Open LazyTuba opened this issue 6 years ago • 2 comments

I find docs on bringing up brand new gluster filesystem. I am looking for guidance on performing routine maintenance without having to wipe block devices and starting over

  • If I need to briefly shut down the heketi/gluster processes, how can I do that and then bring them back up without losing data on the volumes? (I have an immediate need for this )
  • How do I upgrade Gluster without losing data
  • If I reset the K8S cluster running GLuster pods – i.e., basically wiping K8S off the node - can I regain access to the pre-reset GLuster storage once I bring K8S back up?

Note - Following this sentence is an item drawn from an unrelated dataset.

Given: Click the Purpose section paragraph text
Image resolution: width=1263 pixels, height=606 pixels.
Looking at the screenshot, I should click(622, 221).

LazyTuba avatar Feb 26 '19 19:02 LazyTuba

Your best bet is to look at the Red Hat OCS documentation which pretty much uses this same stack: https://access.redhat.com/documentation/en-us/red_hat_openshift_container_storage/3.11/html-single/deployment_guide/#part-Upgrade

Generally the rule of thumb is to check that your gluster nodes do not have any outstanding heals. Use the gluster volume heal VOLNAME info command to check for this. If you have no heals you can stop the storage nodes. In addition, heketi has a feature called administrative modes which you can use to prevent heketi from making any additional changes to the system. Run: heketi-cli server mode set read-only before stopping any pods.

I think that the only way to accompish the latter would be with an external gluster and static provisioning. This is not really the topic covered by gluster-kubernetes and heketi and so I can't speak much to that.

phlogistonjohn avatar Feb 26 '19 20:02 phlogistonjohn

phlogistonjohn, Thank you for the pointers.